The selection of the adjuvant chemotherapy regimen depends on many factors, such as surgical completeness, clinicians’ preference and experience, cases’ performance status, and economic status. In the present retrospective study, we tried to find the regimen with the best outcome in our daily practice. We found that no new or modified adjuvant chemotherapies led to a lower risk of recurrence/persistence or death or better PFS and OS than the traditional regimen from GOG-158, even when a sub-analysis of cases with optimal debulking was performed. Intraperitoneal chemotherapy (from GOG-172) in the optimally debulked group was the only regimen that showed a change including lower risk of mortality than the traditional regiment. However, no PFS or OS benefit was noted. Too few cases were administered using this regimen in our study, which likely contributed to this result. In addition, a high withdrawal rate was observed, which was the same as GOG-172, because of the intolerable side effects of this regimen. Grade 3–4 hematologic toxicities are frequently encountered on Day 8 with infusion of intraperitoneal paclitaxel. Currently, the application of cisplatin in first-line chemotherapy is lower than carboplatin. Carboplatin has lower renal toxicity, and it can be timesaving in paclitaxel infusion (from 24 h infusion to 3 h infusion) [
5]. Therefore, this intraperitoneal regimen is not chosen as the first-line treatment by many clinicians, even if it demonstrated excellent improvement of PFS and OS in a clinical trial. It is possible that a higher number of cases in that arm in our study could have demonstrated a survival difference.
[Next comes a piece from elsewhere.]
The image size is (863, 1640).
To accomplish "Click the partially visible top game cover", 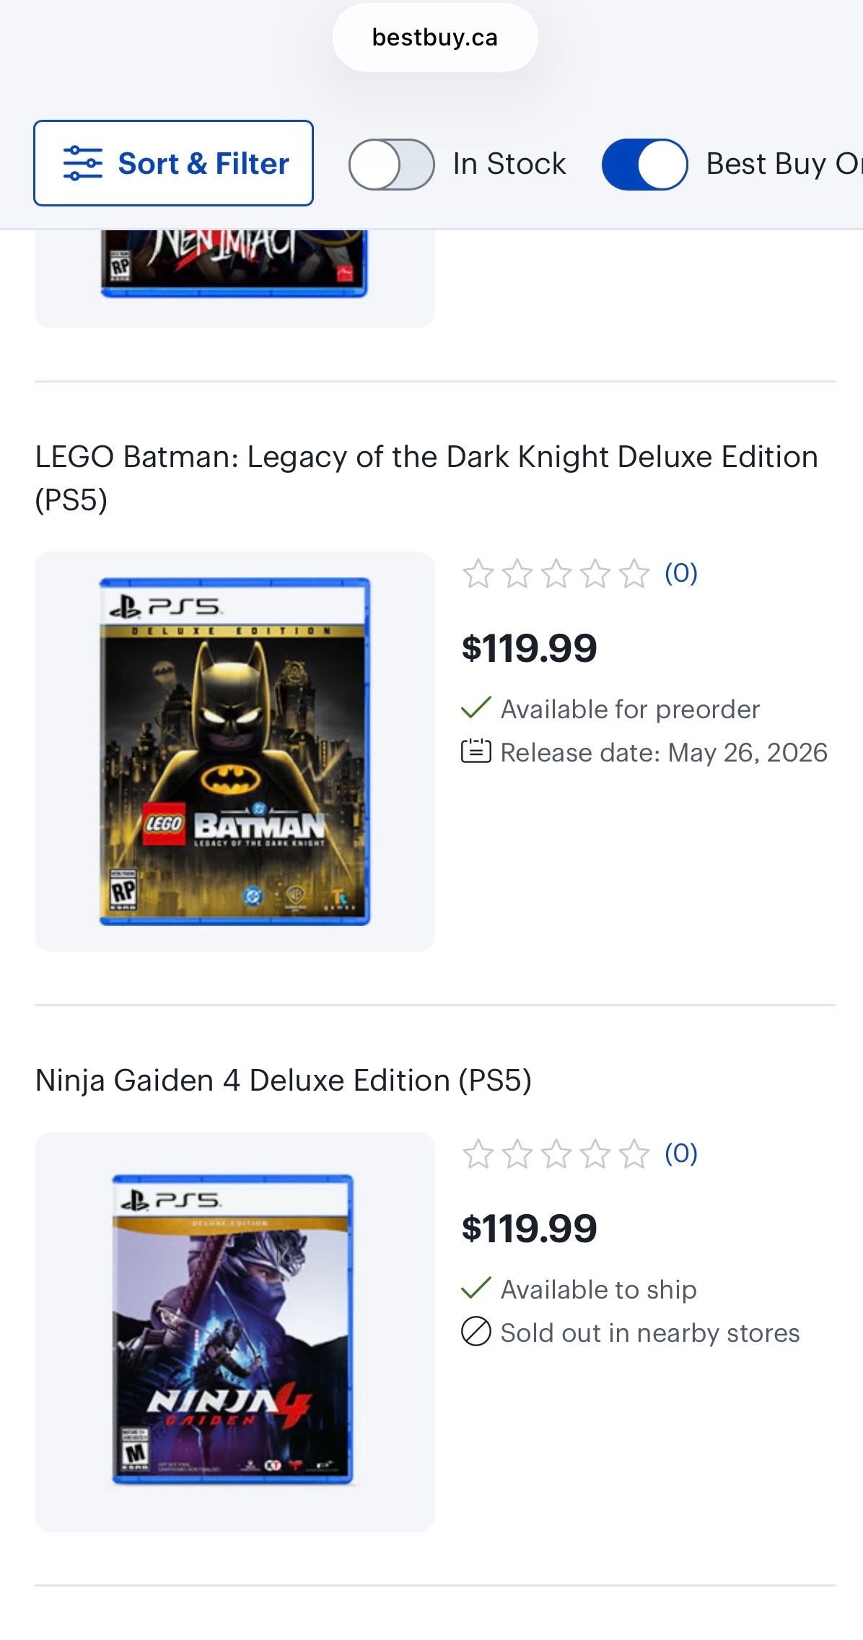I will [234, 263].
In the arm of chemotherapy plus bevacizumab, we did not have sufficient cases to analyze because we considered enrollment of cases until only December 2017. This was because we wanted to evaluate the actual recurrence rate because most cases with advanced EOC experience recurrence within 24 months [
5,
6,
7,
8,
9,
10]. In our institute, adding bevacizumab in chemotherapy became more frequent after 2017. Thus, there should be more cases from 2018, and they could be enrolled in a future study. For economic consideration, the dose of bevacizumab is 7.5 mg/kg in our daily practice, which is the same as ICON-7 [
9].
Our study has some limitations. Its retrospective design results in a lower strength of evidence than prospective studies. Non-balanced case numbers in different groups of adjuvant chemotherapies (75% of cases received the traditional regimen of GOG-158) likely resulted in a statistical bias. Lack of precise surgical records in ancient cases undergoing optimal debulking surgery (no macro-residual, <1 or <2 cm residual) increased the heterogenicity of the optimally debulked group. The scale of LN dissection (biopsy only, regional sampling, or systemic lymphadenectomy) was sometimes difficult to determine from ancient surgical records. A larger multi-center retrospective study might be considered and conducted in the future by the Taiwanese Gynecological Oncology Study Group to collect more experience from the real world.